Add write actions only after read actions are trusted. A safe next step is a tool that writes patches to a temporary file, not directly to your working tree. You can review the patch with git apply --check before applying it.

For example:

@mcp.tool()
def propose_patch(filename: str, patch: str) -> str:
    """Write a proposed patch to .ai/patches for human review."""
    patches_dir = ROOT / ".ai" / "patches"
    patches_dir.mkdir(parents=True, exist_ok=True)

    safe_name = filename.replace("/", "_").replace("..", "")
    target = patches_dir / f"{safe_name}.patch"
    target.write_text(patch)

    return f"Patch written to {target.relative_to(ROOT)}. Review before applying."

This keeps the assistant in the loop without letting it silently mutate your repo.

If you want team-wide usage, move slowly.

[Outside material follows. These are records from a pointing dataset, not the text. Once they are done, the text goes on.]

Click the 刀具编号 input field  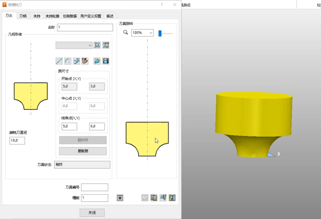coord(95,187)
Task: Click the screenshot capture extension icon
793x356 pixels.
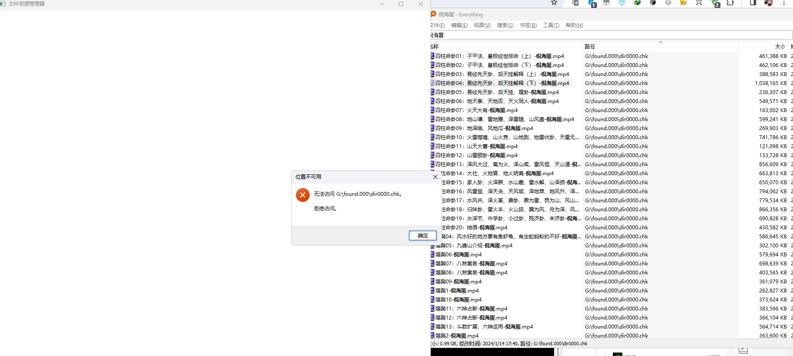Action: pos(699,3)
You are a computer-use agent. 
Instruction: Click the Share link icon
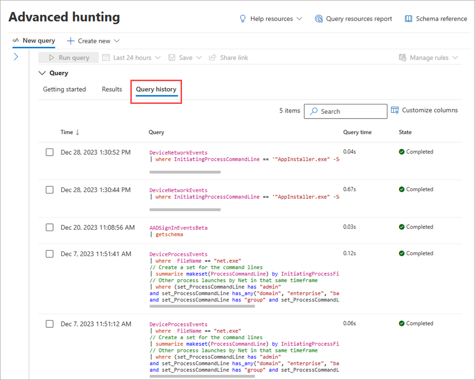click(x=213, y=57)
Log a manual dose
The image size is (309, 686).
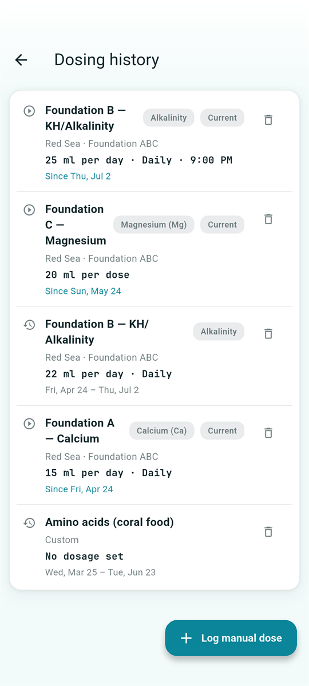tap(231, 638)
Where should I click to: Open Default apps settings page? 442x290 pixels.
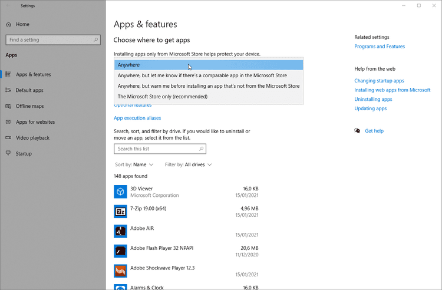(29, 90)
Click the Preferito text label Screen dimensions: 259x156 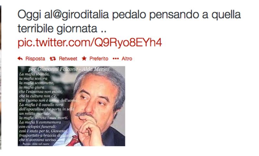click(99, 59)
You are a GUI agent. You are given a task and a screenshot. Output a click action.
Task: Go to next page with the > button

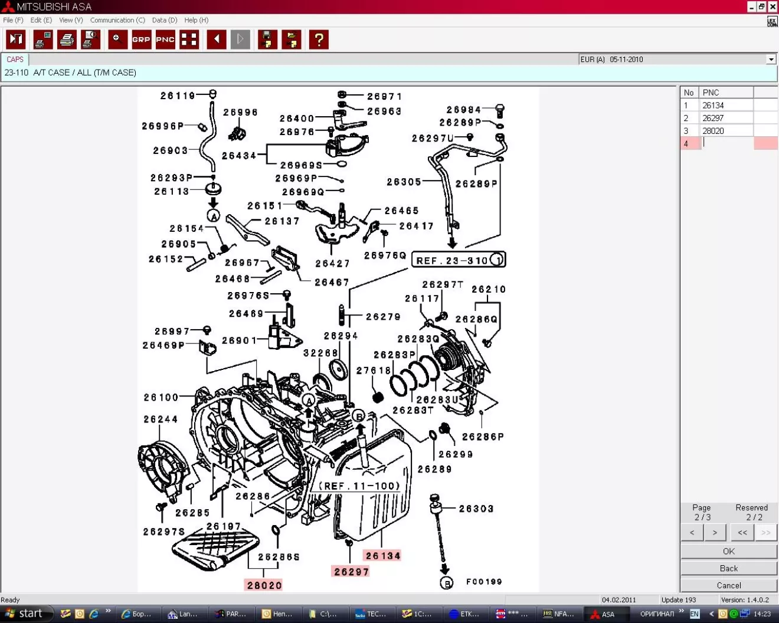click(x=715, y=533)
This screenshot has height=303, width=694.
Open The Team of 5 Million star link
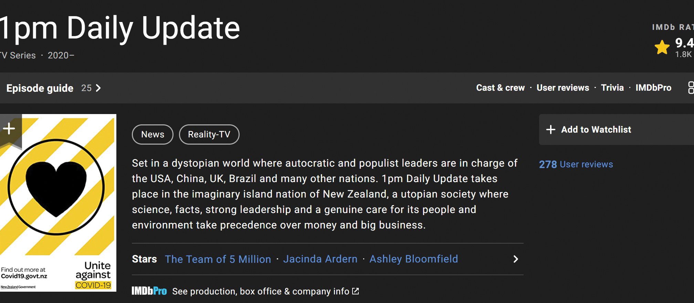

Shared assistants need shared rules, access control, secret handling, and logging. A personal assistant can be scrappy. A team assistant becomes infrastructure.

The Takeaway

A useful personal AI assistant is not a magic personality in your editor. It is a practical system: a model, your project context, a few safe tools, and clear instructions.

Start with Continue or your preferred AI editor, connect a model you trust, add MCP tools for code search and test runs, and write down your project conventions. Keep the first version read-heavy and boring. If it can reliably answer “where is this behavior implemented?” and “why is this test failing?” it is already saving you real time.

The best personal AI assistant is not the one with the flashiest demo. It is the one that understands your repo well enough to reduce the 11 PM debugging fog, while still leaving you in control of the code you ship.